Так я встретил при коптилке ночь на первое января одна тысяча девятьсот сорок второго года — во фронтовой теплушке, со случайными попутчиками, объединенными военными обстоятельствами, и ровно в двенадцать чокнулись оловянными кружками, а в кружках был кипяток, и мы вышли на полустанке, а кругом был лес, облитый голубоватым лунным светом, такой же фантастический и таинственный северный лес, так манивший меня с обложек «Нивы» и «Задушевного слова», только без Деда Мороза, без Снегурочки в серебряной шубке. Погромыхивала глухо артиллерия, да из другой теплушки, плотно затворенной, доносилась песня на чужом языке — пели ее взятые в плен под Ленинградом, на Неве, солдаты испанской Голубой дивизии…

И я позавидовал самому себе — и тому, довоенному, и тому, кто встретит будущий, следующий Новый год… если он его встретит.

Да, Новый год всегда, при всех обстоятельствах, даже самых мрачных, самых трагических, остается Новым годом, и новогодняя ночь — Ночью Больших Ожиданий и Больших Надежд…

В меру сил своих стремился я это свое ощущение отдать зрителю.

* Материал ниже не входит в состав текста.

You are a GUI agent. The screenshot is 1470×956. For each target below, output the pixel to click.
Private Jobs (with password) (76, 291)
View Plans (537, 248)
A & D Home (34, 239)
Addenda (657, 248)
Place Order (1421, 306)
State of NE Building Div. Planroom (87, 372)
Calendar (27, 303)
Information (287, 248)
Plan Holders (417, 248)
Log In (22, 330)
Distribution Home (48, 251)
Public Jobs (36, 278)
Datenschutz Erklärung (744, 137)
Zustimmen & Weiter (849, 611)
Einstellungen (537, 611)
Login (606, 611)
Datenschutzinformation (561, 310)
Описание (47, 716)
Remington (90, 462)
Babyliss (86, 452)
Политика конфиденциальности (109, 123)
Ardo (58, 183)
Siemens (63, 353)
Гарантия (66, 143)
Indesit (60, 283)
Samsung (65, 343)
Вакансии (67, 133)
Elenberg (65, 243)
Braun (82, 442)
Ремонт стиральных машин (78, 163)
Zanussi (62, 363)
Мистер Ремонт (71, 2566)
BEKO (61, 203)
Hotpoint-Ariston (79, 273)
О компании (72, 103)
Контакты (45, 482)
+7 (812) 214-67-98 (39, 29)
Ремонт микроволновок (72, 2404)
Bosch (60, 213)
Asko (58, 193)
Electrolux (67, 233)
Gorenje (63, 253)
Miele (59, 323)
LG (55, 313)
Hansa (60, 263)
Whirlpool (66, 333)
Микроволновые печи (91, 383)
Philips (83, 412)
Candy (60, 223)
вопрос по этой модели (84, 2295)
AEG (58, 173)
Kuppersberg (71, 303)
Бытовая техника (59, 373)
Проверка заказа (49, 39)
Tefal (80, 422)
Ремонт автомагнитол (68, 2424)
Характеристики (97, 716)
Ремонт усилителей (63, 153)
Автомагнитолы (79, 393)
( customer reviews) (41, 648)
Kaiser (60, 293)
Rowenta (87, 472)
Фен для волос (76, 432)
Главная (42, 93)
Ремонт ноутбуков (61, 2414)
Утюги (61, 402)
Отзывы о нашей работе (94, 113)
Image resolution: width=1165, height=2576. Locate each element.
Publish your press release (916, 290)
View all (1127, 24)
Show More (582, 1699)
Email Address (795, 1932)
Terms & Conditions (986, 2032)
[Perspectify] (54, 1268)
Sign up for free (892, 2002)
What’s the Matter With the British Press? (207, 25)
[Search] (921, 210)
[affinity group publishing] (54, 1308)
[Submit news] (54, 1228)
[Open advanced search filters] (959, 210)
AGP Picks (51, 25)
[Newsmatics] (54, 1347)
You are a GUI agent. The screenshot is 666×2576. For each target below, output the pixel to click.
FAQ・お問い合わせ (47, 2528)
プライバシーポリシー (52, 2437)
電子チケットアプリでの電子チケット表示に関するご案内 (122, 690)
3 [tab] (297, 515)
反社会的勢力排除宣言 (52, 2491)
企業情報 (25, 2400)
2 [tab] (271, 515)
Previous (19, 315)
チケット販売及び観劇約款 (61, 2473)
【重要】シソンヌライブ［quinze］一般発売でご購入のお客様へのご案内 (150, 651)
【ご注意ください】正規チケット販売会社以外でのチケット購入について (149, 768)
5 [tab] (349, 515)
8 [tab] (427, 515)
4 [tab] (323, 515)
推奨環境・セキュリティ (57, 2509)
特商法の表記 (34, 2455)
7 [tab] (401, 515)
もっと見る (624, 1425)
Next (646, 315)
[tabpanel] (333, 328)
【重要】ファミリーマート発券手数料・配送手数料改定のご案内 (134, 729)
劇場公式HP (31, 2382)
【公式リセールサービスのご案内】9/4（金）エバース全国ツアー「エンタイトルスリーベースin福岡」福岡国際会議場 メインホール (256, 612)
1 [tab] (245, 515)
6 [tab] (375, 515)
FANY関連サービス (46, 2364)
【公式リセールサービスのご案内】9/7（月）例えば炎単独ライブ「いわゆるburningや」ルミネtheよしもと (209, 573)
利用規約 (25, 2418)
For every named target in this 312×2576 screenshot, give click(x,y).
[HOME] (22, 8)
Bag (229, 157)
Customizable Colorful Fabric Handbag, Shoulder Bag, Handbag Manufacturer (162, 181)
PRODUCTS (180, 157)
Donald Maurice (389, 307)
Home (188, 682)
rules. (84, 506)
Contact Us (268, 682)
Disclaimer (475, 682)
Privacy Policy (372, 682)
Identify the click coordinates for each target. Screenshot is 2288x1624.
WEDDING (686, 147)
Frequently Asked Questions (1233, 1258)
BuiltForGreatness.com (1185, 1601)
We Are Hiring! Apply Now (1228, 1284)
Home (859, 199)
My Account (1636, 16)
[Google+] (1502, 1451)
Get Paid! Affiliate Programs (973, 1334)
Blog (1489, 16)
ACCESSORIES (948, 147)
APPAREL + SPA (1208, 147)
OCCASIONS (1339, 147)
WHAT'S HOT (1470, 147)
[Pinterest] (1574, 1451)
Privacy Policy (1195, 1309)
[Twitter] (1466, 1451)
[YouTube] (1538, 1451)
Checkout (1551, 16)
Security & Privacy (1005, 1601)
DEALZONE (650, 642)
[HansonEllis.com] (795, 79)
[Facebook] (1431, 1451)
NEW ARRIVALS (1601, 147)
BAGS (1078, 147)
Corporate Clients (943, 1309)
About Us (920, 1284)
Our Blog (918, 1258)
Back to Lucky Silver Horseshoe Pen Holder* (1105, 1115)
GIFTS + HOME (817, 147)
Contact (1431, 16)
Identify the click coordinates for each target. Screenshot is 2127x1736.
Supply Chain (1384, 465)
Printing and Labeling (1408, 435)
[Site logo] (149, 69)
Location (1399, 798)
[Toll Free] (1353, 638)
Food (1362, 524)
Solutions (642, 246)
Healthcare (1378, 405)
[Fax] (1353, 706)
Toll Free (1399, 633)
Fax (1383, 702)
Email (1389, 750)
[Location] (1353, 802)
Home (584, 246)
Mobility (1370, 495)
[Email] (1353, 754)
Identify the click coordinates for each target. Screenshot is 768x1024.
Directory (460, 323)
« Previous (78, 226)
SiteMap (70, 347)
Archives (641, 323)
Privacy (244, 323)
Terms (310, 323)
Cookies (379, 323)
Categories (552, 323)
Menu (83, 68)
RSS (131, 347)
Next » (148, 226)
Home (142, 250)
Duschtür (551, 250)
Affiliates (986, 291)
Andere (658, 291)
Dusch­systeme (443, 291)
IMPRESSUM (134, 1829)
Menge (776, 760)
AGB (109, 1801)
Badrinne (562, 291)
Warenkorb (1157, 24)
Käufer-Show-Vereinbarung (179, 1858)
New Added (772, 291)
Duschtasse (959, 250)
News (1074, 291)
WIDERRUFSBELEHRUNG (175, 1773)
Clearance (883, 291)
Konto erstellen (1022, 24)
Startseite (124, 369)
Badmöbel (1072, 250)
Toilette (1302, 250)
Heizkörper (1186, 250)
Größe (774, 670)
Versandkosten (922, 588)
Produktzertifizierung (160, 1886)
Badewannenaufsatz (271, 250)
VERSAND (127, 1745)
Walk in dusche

Оттого именно новогодняя ночь стала временем действия двух моих пьес, где место действия — странный город, со своим несколько угрюмым очарованием, когда летом нет ночи, а зимой не бывает дня, когда падает с неба таинственное северное сияние, неведомым светом озаряющее странный город, спускающийся к студеному морю черными каменными террасами. Длится здесь месяцами полярная ночь, и совы, и летучие мыши охотятся при дневном свете.

Военные корабли уходят от этих суровых берегов в Мировой океан, рыбачьи траулеры и плавбазы идут отсюда за рыбой в самые экзотические точки планеты, моряки торгового флота держат отсюда курс во многие порты земного шара…

Несут здесь свою, тоже нелегкую вахту, подвергаясь одной из самых мучительнейших пыток — ожиданием, — и семьи моряков…

Ждут с моря совсем так, как ждали во все времена поморки мужей, отцов, сыновей, уходивших отсюда на рыбачий промысел в Ледовитый океан…

И характеры тут особые — проколотые ветрами. И чувства крупногабаритные. И когда на улице метель, и пурга закроет аэродромы, и на Баренцево море движется циклон, и в гавани отстаиваются корабли из Швеции, из Канады, из Норвегии, из Африки — здесь особенно в большой цене простое человеческое участие, простая дружба, простая любовь…

И Новый год в этих местах сближает людей. Его в этих местах встречают размашисто и весело — как нигде…

А иногда — и очень грустно…

До нового, 2000 года остается самая малость.

Каких-нибудь двадцать пять лет. Всего четверть века.

Даже страшно.

И немножко завидно, если по совести.

Много будет на том Новом году новых надежд, новых ожиданий, много милых людей, близких и далеких, знакомых и незнакомых, с которыми недурно, совсем недурно бы встретить двухтысячный Новый год.

Завидую бессмысленной и прекрасной суете людей двухтысячного года, которым останется до третьего тысячелетия часа полтора и которые в последний раз в нашем двадцатом веке постригутся, побреются, примут душ, пристегнут запонки, попудрятся, примерят бусы, повяжут новые галстуки. Завидую водителям, которые, превышая скорость, будут спешить загнать свои машины на стоянки, чтобы успеть поднять бокалы с близкими людьми, людям, поднимающим руку на тротуарах, стремящимся задержать этих водителей, чтобы успеть на встречу Нового года, артистам, жертвующим своими любимыми паузами ради того, чтобы сократить время новогодних спектаклей…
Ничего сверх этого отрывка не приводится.